# Identify male or female



## sz3812 (Feb 9, 2010)

HI
PL give the idea how to identify male or female.i have 4 red Oscar.
regards


----------



## TheFishGuy (Apr 21, 2005)

Impossible to tell. You'll know when they spawn if you get to see them spawn...


----------



## bernie comeau (Feb 19, 2007)

TheFishGuy said:


> Impossible to tell. You'll know when they spawn if you get to see them spawn...


Somewhat difficult to describe, but definately not impossible to sex. I've been able to sex them 100% reliably with in 6-10 months after purchasing.

Oscars are a large enough fish and their breeding tubes are large enough that they can be observed while in the water, over the course of months, with out even taking them out and venting them. The male's tube is pointed and often stays out most of the time, often changing very little over the course of months. The females tube can change a lot over the course of months, going from not protruding at all, to very thick, large and blunt. Sometimes the female's tube does not protrude until less then 24 hours before laying eggs, while sometimes it can remain large for a number of days. The distinction is that the female's organ goes from not protruding at all, to very large, thick and blunt and changes quite a lot, and often quite rapidly ------the male's on the other hand changes much less; change is generally less dramtic over a longer period of time and tends to remain pointed most, if not all the time.

Of course this requires observing the oscars over a period of months. If one is impatient, the oscars could be removed from the water and vented ----- something I have never actually done with any fish.


----------



## TheFishGuy (Apr 21, 2005)

Venting oscars is not an easy task if they have never spawned, or even after they've spawned for that matter. To say you're 100% accurate in sexing them is a very very bold statement. The breeding pair I'm currently keeping is difficult to tell who is who aside from around the time of spawning.

In my opinion without observing them during that week window of the spawn it is litterally impossible to walk up to an oscar in a tank or see a picture of it and sex it.


----------



## bernie comeau (Feb 19, 2007)

TheFishGuy said:


> litterally impossible to walk up to an oscar in a tank or see a picture of it and sex it.


True enough. But most often, over the course of a few months, based on observing their sex organs in the water, the sex of an oscar can become more then obvious. And an oscar becomes a large fish very quickly, making it much easier to observe.

If the tube is pointed and has remained unchanged for months ........simple FACT, it is a male. One has to be aware though, that a female's tube at a certain point in time, can be virtually indistinguishable from a male's. But again simple FACT: it can't stay that way for more then a breif period of time.... it will either recede completely or get larger.
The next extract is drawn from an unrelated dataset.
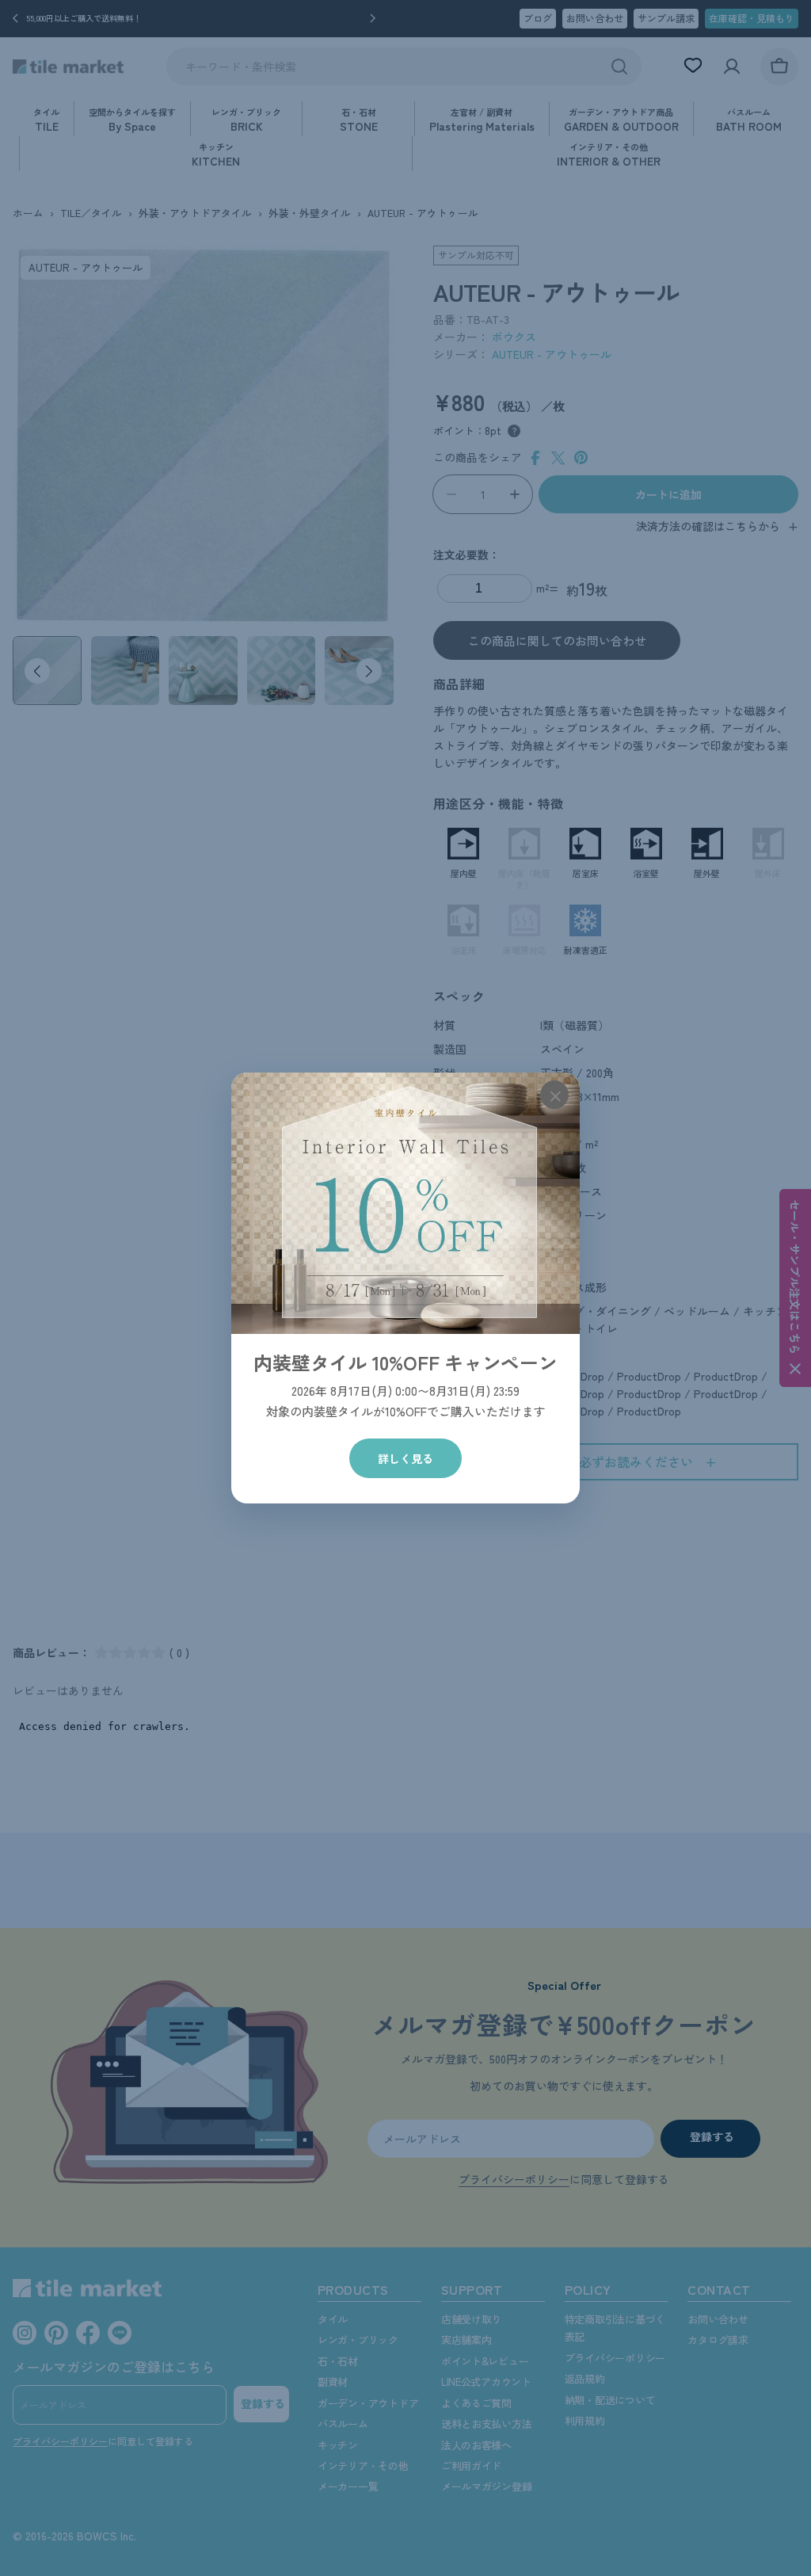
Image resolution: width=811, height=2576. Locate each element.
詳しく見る (405, 1458)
I'm 8/8 on sexing my last 8 oscars with in less then a year of purchasing them. I'd call that 100% :lol: Nothing to do with coincidence, but rather pretty much foolproof, if you want to take the time to observe them over the course of many months. It's not impossible to sex them; on the contrary, it's actually rather easy and very obvious.


----------



## TheFishGuy (Apr 21, 2005)

Well, you've got one, or should i say 8 up on me, I've been keeping/breeding them for over two decades and still can't tell with 100% accuracy! :thumb: 8)


----------



## sz3812 (Feb 9, 2010)

thx


----------



## sz3812 (Feb 9, 2010)

thx to all reply is possible i can see the vedio or pic.i try in you tube but ----
plz advise me.
i have 5 tiger oscar from last 8 month.9well maintain)
regards


----------



## marvo (Nov 24, 2010)

=D> fish guy


----------



## markscichlids (Feb 6, 2009)

oscars are monomorphic , meaning there is no visual difference between the sexes . without seeing their breeding tubes IT IS IMPOSIBLE TO ACCURATELY TELL THE SEX OF AN OSCAR . and im sorry but anybody who claims otherwise is mistaken .


----------



## bernie comeau (Feb 19, 2007)

markscichlids said:


> without seeing their breeding tubes


But there really is no reason one cannot observe breeding tubes on a cichlid (while still in the water). Male and female have different sex organs. It's not rocket science!

For example, on Dec. 15, 2010, after responding on this thread, I decided to go and check the breeding tubes on 8 of my adult cichlids. All 6 males (dovii, dovii X red terror hybrid, salvini, convict, jewel cichlid, Black Belt) exhibited identicle sex organs .....typical male organs. Both females (convict, blackbelt) just happened to be at a stage that they could not be confused for anything but a female. Based on only this one observation, I could be 100% absolutely certain, no and, ifs or buts, that both of my females are for certain, females, and close to certain (95 % certain if you like) that all 6 males are males. Of course I already know what the sex of these fish are......knew so for many years or months. The point being that this is after only one observation; if you observe frequently over the course of many months, and know what to look for, there is really no chance of getting it wrong.

That same day, I also decided to check out the sex organs of my angelfish, as so far their sex is unknown to me . Haven't given it much thought until that day, nor had any real need to find out. Based on one obsevation: Smaller one looks male; larger one no tube protruding ...... possibly female. Of course I am not going to jump to any conclusion based on only this one observation but I gaurantee you that with in 6 months, I will know the sex of both with ABSOLUTE CERTAINTY.

I'm actually rather suprised that people can keep cichlids for years and still not know the sex of their fish. It's easy enough to find out on a small cichlid like a convict or a jewel.....lot's easier on a large fish like an oscar!


----------



## sz3812 (Feb 9, 2010)

thx


----------



## markscichlids (Feb 6, 2009)

thats what i meant , when they are still in the water , and their breeding tubes come down . this is the only way to tell 100% accurately


----------